Oui, c’est toujours quelque chose qu’on peut améliorer : nous avons fait des efforts en ce sens mais il reste du travail à faire. Communiquer est vraiment important de nos jours, nous en avons conscience.
« Des défis à relever »
Vous évoquez les têtes d’affiche dont on a évidemment besoin, mais craignez-vous un creux générationnel une fois ces cyclistes sortis du circuit ?

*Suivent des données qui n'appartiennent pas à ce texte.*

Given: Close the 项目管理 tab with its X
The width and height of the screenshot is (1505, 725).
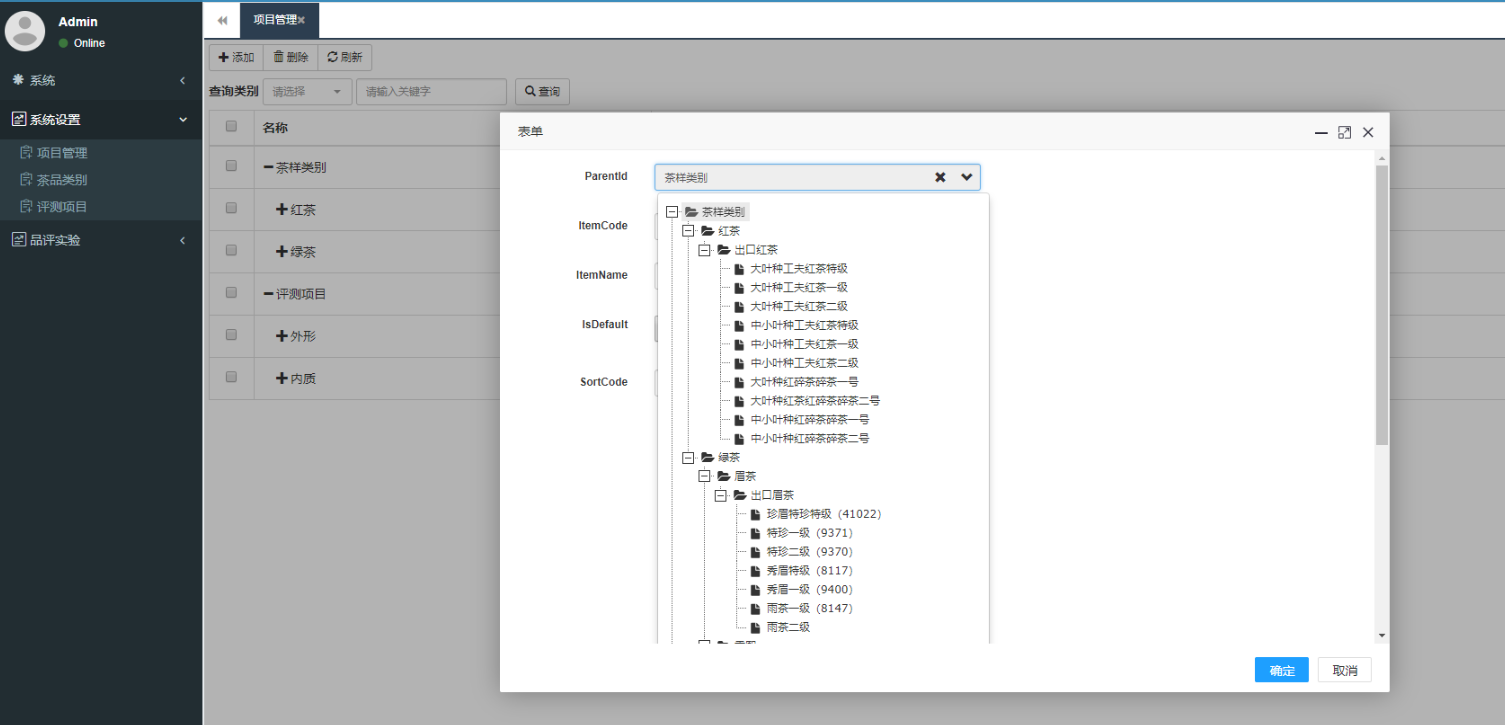Looking at the screenshot, I should 301,20.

C’est difficile à dire : il y a toujours des cycles. Mais on a dit la même chose après les frères Schleck, et lorsqu’on voit Mats Wenzel, Mathieu Kockelmann, Arno Wallenborn ou Alex Kess pour ne citer qu’eux, on sait qu’on a un très bon groupe d’espoirs qui permet de voir l’avenir sereinement. Derrière eux, c’est l’interrogation, il faut voir comment cela va se développer,. En effet on a constaté qu’avec les Juniors et moins de 17 ans, nous avons trop peu de coureurs pour le moment, même si ceux-là ont un grand potentiel. Mais de nouveaux talents peuvent émerger dans les trois ou quatre prochaines années. Nous gardons notre optimisme, il y a des talents chez les filles aussi, avec Gwen Nothum par exemple qui a fini 6e aux Championnats d’Europe chez les Juniors, soit notre meilleur résultat depuis plusieurs années. Donc je ne pense pas qu’on ait véritablement de problème, mais plutôt des défis à relever.

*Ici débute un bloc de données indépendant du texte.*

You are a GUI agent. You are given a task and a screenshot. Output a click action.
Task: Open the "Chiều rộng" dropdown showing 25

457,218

Le retour d’une équipe professionnelle luxembourgeoise dans le circuit, ce serait une bonne chose ?
Bien sûr, on l’avait pendant quelques années avec Leopard, et c’était génial, même si ce n’est pas toujours facile à gérer pour la fédération avec le présence ce genre d’équipes, car vous l’avez dit : nous n’avons pas suffisamment de coureurs ! Mais nous pourrions alors nous concentrer alors sur d’autres domaines, ce qui n’est pas plus mal. Car si une telle équipe existe, ce serait un signe de bonne santé du sport cycliste et de sa popularité. Il faut quand même savoir aussi que mettre en place une équipe professionnelle est devenu vraiment très cher… Avec le vélodrome, on espère bien avoir des retombées positives : avec cette infrastructure, on a un centre national identifié par tout le monde pour le vélo, un espace sécurisé en particulier avec les jeunes, alors que nos routes sont noyées dans le trafic. C’est une véritable plus-value pour améliorer la situation.

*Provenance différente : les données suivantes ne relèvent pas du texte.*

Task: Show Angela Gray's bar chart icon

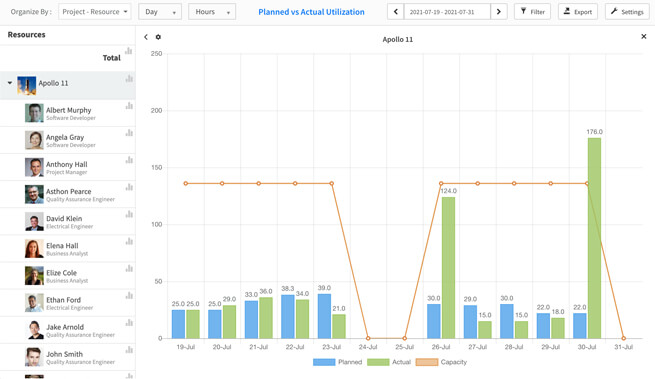Action: (x=129, y=133)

Une fédération lucide donc sur le constat et ses pistes d’amélioration, mais tournée résolument vers l’avenir. En comptant sur la nouvelle génération pour mobiliser une jeunesse parfois désintéressée de la pratique sportive et insuffler un élan pour le cyclisme, elle espère faire perdurer la réputation centenaire d’un Luxembourg de vélo, qui ne se laissera pas écraser par un trafic de plus en plus dense.